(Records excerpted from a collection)

■ ■ ■ ■ ■ ■ ■

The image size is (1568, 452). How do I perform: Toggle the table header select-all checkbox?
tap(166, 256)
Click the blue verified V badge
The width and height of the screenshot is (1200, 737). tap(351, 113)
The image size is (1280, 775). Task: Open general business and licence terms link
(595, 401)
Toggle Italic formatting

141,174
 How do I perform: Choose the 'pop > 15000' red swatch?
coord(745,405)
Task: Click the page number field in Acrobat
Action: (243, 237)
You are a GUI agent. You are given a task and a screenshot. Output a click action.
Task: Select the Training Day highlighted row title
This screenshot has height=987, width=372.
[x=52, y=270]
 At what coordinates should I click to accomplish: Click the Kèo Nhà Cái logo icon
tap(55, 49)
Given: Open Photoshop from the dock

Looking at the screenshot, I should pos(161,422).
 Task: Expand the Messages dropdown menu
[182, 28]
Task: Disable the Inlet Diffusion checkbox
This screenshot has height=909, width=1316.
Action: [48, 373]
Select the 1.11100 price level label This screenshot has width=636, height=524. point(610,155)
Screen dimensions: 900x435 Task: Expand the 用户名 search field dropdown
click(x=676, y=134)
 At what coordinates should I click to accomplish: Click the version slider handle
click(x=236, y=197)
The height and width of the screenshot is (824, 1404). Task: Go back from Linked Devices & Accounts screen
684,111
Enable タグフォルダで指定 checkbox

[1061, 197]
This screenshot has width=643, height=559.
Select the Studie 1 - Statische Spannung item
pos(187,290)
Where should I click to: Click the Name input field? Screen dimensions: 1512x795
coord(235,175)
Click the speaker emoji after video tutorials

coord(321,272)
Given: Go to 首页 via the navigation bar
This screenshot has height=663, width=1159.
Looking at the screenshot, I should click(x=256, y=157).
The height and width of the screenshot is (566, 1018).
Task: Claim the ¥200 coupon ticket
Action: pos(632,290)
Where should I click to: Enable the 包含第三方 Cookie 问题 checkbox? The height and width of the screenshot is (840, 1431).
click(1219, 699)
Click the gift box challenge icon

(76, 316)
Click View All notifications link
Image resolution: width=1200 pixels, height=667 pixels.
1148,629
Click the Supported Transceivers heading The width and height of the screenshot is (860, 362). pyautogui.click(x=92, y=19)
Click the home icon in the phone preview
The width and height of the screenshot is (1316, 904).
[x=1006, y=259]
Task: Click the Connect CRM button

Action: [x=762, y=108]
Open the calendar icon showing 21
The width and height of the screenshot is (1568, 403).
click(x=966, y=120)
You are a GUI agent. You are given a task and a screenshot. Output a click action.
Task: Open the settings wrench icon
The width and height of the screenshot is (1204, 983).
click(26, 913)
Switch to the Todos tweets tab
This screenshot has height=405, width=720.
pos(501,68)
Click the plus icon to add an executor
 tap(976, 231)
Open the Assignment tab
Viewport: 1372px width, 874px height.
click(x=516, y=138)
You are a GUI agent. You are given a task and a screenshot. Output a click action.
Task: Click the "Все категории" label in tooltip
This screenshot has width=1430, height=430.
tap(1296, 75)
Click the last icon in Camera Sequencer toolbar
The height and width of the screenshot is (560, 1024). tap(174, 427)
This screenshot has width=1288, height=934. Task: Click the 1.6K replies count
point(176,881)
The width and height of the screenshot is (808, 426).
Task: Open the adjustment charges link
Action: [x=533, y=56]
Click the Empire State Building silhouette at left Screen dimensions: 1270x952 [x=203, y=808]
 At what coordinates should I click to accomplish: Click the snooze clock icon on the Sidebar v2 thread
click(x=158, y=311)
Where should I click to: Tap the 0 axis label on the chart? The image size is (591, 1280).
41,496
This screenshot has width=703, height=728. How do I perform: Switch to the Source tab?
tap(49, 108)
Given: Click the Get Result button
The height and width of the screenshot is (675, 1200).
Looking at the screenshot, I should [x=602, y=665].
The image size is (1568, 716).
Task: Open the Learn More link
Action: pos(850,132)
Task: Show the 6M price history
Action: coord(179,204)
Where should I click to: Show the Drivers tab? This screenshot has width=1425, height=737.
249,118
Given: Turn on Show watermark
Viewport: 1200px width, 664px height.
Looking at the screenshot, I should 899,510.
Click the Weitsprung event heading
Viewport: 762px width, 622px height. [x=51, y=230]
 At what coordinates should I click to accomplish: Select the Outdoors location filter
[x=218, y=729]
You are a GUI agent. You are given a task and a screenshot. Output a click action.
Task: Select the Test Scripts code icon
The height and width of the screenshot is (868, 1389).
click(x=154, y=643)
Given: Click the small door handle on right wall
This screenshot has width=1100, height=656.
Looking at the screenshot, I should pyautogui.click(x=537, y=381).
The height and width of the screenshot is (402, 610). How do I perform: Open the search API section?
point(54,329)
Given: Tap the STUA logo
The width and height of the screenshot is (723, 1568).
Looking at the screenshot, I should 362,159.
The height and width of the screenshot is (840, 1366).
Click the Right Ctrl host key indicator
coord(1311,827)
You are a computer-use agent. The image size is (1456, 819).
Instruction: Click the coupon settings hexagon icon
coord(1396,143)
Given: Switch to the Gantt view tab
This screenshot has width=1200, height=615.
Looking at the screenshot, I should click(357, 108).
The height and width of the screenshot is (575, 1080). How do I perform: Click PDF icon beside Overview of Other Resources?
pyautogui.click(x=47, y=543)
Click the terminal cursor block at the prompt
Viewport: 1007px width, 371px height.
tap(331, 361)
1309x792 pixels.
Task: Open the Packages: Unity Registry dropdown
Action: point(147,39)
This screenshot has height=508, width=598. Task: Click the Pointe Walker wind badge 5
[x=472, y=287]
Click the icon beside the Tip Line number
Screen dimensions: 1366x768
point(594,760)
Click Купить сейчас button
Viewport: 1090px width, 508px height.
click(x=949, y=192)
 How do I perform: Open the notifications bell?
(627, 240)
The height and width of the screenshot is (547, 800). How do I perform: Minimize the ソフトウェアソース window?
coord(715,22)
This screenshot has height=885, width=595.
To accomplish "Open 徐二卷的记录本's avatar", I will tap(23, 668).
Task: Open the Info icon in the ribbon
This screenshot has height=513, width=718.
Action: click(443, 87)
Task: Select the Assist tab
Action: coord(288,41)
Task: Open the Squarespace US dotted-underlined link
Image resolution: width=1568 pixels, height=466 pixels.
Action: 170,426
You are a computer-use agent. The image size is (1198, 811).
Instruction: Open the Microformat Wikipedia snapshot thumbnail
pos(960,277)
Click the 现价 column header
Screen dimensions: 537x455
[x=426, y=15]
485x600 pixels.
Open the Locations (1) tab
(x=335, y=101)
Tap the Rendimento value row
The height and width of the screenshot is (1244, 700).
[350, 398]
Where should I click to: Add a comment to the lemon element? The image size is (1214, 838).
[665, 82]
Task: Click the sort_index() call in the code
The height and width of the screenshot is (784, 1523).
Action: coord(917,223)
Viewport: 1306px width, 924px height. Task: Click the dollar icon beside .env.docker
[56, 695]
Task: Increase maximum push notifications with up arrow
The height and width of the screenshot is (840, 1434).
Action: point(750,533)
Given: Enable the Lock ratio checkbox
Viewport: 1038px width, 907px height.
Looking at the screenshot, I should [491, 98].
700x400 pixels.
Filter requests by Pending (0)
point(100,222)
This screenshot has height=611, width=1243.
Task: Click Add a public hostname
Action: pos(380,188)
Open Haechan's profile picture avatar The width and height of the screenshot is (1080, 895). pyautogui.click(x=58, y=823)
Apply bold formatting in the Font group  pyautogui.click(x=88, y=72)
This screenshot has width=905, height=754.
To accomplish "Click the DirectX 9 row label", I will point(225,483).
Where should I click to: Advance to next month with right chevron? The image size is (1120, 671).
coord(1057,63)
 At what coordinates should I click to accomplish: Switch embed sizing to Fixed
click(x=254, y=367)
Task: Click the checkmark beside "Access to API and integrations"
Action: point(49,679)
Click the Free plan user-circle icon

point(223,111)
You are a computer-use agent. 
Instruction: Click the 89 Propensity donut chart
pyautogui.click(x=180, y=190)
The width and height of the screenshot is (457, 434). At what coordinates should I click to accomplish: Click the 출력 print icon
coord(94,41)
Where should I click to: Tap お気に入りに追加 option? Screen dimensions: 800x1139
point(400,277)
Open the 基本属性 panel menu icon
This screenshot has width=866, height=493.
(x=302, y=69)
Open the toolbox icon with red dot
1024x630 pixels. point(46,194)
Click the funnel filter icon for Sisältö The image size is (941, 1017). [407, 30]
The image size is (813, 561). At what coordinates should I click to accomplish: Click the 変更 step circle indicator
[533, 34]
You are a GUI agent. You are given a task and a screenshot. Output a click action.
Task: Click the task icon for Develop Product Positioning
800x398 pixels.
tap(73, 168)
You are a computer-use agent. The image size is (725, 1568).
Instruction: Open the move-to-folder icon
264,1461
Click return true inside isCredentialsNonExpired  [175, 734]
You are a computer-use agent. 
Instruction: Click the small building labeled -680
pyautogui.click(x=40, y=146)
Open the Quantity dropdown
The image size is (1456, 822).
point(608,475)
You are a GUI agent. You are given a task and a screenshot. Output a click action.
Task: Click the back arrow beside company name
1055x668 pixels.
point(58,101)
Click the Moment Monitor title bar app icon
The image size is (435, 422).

■ ■ ■ ■ ■ ■ ■

» **WHAT IS REQUIRED**
Reprint exactly the lines above that start at the one with "Image resolution: width=1200" and end at the one with "Given: Turn on Show watermark", keeping both and adding none.

» **FINISHED EXERCISE**
Image resolution: width=1200 pixels, height=667 pixels.
1148,629
Click the Supported Transceivers heading The width and height of the screenshot is (860, 362). pyautogui.click(x=92, y=19)
Click the home icon in the phone preview
The width and height of the screenshot is (1316, 904).
[x=1006, y=259]
Task: Click the Connect CRM button

Action: [x=762, y=108]
Open the calendar icon showing 21
The width and height of the screenshot is (1568, 403).
click(x=966, y=120)
You are a GUI agent. You are given a task and a screenshot. Output a click action.
Task: Open the settings wrench icon
The width and height of the screenshot is (1204, 983).
click(26, 913)
Switch to the Todos tweets tab
This screenshot has height=405, width=720.
pos(501,68)
Click the plus icon to add an executor
 tap(976, 231)
Open the Assignment tab
Viewport: 1372px width, 874px height.
click(x=516, y=138)
You are a GUI agent. You are given a task and a screenshot. Output a click action.
Task: Click the "Все категории" label in tooltip
This screenshot has width=1430, height=430.
tap(1296, 75)
Click the last icon in Camera Sequencer toolbar
The height and width of the screenshot is (560, 1024). tap(174, 427)
This screenshot has width=1288, height=934. Task: Click the 1.6K replies count
point(176,881)
The width and height of the screenshot is (808, 426).
Task: Open the adjustment charges link
Action: [x=533, y=56]
Click the Empire State Building silhouette at left Screen dimensions: 1270x952 [x=203, y=808]
 At what coordinates should I click to accomplish: Click the snooze clock icon on the Sidebar v2 thread
click(x=158, y=311)
Where should I click to: Tap the 0 axis label on the chart? The image size is (591, 1280).
41,496
This screenshot has width=703, height=728. How do I perform: Switch to the Source tab?
tap(49, 108)
Given: Click the Get Result button
The height and width of the screenshot is (675, 1200).
Looking at the screenshot, I should [x=602, y=665].
The image size is (1568, 716).
Task: Open the Learn More link
Action: pos(850,132)
Task: Show the 6M price history
Action: coord(179,204)
Where should I click to: Show the Drivers tab? This screenshot has width=1425, height=737.
249,118
Given: Turn on Show watermark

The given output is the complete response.